● **Requirement**: Give the count of lines in the entries that include "heading", and write nothing besides it.

========================

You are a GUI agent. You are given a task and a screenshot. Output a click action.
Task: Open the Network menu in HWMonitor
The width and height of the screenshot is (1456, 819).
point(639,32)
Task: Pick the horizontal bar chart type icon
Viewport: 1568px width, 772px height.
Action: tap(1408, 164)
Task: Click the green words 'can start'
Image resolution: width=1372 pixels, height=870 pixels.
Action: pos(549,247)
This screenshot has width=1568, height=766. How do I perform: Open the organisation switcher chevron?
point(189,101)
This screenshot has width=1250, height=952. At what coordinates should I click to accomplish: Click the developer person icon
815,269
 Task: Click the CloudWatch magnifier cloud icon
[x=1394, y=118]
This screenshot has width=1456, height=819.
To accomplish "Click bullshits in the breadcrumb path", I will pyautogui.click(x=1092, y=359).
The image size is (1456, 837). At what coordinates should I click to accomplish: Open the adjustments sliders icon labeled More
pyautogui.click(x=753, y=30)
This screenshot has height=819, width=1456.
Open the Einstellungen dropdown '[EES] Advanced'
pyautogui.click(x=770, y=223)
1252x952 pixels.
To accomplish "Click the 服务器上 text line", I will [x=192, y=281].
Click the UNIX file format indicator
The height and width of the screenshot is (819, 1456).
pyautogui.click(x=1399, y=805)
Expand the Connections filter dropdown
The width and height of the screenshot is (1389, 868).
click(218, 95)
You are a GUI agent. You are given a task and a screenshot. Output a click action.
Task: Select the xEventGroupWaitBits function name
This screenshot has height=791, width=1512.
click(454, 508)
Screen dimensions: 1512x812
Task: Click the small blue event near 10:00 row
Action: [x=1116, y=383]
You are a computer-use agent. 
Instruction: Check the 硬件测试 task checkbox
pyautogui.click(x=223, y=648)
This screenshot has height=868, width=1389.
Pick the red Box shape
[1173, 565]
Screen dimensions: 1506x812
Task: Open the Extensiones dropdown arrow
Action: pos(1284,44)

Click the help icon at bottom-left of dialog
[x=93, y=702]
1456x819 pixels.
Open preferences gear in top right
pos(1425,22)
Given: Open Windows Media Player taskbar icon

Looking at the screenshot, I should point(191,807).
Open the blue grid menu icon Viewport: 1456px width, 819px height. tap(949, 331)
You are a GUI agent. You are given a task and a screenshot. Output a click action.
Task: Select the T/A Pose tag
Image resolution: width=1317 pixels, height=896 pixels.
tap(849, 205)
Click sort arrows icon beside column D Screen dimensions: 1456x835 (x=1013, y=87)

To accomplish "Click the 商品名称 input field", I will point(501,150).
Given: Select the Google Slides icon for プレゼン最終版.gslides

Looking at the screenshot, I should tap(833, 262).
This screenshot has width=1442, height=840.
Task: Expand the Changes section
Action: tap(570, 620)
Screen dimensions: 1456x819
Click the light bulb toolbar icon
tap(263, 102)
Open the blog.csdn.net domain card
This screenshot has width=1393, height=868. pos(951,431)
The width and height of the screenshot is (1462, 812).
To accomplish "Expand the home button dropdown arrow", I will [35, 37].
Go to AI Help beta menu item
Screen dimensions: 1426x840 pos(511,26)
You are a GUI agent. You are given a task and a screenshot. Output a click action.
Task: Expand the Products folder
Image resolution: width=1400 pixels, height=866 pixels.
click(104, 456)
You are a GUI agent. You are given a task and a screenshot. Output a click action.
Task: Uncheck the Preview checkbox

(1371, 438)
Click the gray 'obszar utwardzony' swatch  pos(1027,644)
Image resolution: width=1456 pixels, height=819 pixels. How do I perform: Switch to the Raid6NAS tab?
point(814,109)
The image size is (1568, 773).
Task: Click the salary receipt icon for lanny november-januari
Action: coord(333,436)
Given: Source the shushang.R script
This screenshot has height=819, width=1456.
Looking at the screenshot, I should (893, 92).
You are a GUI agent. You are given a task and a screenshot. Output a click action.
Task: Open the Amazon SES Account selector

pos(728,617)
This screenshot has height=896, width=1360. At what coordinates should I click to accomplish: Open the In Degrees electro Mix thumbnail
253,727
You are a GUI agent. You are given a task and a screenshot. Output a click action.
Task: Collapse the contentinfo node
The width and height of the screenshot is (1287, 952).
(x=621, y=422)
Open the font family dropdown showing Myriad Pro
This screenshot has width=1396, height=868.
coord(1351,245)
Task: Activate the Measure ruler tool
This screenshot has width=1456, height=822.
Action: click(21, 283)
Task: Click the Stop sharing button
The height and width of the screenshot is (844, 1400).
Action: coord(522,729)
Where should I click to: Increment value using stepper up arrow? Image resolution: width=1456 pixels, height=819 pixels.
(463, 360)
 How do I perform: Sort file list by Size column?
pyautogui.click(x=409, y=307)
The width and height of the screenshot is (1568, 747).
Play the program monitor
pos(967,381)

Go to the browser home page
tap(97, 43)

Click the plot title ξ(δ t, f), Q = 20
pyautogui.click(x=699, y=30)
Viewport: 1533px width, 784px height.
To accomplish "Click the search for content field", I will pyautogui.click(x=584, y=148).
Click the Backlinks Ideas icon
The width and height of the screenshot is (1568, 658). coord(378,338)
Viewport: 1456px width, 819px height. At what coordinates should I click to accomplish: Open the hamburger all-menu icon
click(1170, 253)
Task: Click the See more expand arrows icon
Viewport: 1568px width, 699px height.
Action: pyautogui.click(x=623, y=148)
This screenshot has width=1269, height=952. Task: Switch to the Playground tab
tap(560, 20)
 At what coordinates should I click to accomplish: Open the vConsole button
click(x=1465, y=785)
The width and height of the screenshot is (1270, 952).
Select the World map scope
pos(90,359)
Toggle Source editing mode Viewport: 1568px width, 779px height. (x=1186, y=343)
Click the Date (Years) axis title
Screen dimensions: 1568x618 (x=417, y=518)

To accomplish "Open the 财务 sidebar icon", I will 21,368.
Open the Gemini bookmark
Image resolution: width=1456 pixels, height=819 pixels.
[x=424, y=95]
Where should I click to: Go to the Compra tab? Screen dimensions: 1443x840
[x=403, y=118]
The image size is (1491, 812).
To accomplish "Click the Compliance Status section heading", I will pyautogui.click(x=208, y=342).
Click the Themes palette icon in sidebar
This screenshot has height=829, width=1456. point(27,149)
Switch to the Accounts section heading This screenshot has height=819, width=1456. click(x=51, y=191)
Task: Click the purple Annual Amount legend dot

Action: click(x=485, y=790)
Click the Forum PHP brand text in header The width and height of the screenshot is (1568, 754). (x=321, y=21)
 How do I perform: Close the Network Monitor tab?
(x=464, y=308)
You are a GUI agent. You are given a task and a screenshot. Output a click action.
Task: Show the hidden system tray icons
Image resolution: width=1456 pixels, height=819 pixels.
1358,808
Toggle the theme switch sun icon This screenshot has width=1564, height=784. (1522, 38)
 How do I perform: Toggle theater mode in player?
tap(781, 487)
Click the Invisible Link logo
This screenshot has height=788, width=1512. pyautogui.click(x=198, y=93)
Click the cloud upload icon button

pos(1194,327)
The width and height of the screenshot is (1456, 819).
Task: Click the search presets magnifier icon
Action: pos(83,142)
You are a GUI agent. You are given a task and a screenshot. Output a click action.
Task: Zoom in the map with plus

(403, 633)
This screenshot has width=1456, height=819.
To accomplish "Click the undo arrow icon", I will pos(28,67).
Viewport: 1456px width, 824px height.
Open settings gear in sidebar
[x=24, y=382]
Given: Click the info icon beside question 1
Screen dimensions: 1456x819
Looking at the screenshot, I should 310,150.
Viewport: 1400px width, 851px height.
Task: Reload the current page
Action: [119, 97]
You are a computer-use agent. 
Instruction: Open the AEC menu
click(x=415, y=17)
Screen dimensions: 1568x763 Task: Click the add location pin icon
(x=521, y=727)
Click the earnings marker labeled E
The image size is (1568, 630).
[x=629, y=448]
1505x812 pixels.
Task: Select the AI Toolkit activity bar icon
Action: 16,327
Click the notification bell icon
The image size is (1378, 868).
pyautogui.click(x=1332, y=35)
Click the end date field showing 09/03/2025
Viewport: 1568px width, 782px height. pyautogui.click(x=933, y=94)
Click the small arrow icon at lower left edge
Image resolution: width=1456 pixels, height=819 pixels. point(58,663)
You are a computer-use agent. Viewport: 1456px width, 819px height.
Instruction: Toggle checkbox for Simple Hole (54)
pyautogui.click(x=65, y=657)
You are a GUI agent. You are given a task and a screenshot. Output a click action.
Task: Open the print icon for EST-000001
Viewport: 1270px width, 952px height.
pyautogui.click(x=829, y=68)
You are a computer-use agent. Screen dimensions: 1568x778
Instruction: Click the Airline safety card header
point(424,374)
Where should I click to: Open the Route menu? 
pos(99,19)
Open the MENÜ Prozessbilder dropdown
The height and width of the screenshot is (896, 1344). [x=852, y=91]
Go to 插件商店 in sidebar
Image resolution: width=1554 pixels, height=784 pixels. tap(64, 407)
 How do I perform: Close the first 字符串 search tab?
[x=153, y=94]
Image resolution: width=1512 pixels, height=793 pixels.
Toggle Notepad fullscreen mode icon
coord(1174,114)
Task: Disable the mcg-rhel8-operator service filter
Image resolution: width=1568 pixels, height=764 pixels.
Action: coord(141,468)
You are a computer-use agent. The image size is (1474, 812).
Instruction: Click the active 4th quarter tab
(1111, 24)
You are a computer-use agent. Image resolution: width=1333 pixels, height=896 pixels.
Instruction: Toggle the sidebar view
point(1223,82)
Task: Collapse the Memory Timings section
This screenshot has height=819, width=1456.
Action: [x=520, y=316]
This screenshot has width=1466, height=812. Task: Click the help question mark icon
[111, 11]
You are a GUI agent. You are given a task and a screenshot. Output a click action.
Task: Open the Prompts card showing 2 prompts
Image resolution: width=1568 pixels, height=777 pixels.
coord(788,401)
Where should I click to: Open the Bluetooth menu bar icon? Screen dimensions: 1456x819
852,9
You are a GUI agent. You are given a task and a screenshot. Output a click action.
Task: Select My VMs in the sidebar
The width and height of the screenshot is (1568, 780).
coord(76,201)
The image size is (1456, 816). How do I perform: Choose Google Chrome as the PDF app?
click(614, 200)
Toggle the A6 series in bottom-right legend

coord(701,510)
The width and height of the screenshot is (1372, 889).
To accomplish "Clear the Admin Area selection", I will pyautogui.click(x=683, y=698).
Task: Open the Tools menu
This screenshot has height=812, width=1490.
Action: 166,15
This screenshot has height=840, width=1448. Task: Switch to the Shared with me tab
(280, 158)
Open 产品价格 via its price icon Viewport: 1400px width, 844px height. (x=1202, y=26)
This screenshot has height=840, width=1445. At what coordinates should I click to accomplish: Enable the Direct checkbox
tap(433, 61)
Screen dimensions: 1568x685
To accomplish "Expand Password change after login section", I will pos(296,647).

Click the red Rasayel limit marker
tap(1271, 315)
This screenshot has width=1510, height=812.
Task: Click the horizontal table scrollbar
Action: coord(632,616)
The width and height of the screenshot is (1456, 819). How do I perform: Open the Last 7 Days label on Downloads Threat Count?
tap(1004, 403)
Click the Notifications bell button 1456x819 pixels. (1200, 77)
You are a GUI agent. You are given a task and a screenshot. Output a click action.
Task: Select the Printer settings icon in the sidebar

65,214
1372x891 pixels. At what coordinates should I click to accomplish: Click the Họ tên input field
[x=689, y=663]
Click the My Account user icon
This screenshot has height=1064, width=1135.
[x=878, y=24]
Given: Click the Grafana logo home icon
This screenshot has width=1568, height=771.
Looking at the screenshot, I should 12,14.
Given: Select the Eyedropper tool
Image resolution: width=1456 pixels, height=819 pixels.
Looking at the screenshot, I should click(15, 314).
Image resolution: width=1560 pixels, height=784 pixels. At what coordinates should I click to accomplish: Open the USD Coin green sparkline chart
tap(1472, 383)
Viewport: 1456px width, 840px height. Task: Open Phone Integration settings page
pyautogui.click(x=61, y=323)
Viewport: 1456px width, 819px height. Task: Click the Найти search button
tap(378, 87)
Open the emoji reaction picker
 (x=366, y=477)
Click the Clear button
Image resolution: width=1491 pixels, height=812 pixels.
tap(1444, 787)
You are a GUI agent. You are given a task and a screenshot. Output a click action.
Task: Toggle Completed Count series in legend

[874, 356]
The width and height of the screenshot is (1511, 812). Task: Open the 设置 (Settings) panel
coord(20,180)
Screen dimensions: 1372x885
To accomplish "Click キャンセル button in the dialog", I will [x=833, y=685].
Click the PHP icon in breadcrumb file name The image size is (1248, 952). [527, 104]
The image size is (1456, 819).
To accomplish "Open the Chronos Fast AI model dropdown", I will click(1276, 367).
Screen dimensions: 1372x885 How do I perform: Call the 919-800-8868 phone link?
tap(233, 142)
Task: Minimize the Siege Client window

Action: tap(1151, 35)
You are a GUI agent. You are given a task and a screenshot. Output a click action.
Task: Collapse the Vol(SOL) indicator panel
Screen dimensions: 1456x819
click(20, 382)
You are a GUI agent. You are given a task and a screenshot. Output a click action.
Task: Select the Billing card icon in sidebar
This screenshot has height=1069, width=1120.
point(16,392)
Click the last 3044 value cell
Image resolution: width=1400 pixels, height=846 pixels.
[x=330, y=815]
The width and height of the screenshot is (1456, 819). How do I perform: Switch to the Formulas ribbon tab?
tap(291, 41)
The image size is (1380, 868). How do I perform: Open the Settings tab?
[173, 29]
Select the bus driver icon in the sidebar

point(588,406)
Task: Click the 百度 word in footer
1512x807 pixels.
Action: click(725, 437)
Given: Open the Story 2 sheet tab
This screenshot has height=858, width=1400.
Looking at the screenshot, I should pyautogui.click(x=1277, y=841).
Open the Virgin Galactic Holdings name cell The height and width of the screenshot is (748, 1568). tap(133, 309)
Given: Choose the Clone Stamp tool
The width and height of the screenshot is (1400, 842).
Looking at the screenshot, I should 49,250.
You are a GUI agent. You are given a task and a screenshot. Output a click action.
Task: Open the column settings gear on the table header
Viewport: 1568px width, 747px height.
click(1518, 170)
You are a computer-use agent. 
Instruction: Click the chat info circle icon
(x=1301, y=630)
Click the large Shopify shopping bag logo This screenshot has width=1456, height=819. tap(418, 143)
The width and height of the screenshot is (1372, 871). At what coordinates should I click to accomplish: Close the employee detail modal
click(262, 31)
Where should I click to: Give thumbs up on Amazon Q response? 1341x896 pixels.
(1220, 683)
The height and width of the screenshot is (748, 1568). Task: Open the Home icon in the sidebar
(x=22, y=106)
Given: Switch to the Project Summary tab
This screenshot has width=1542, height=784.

========================

● **Task output**: 2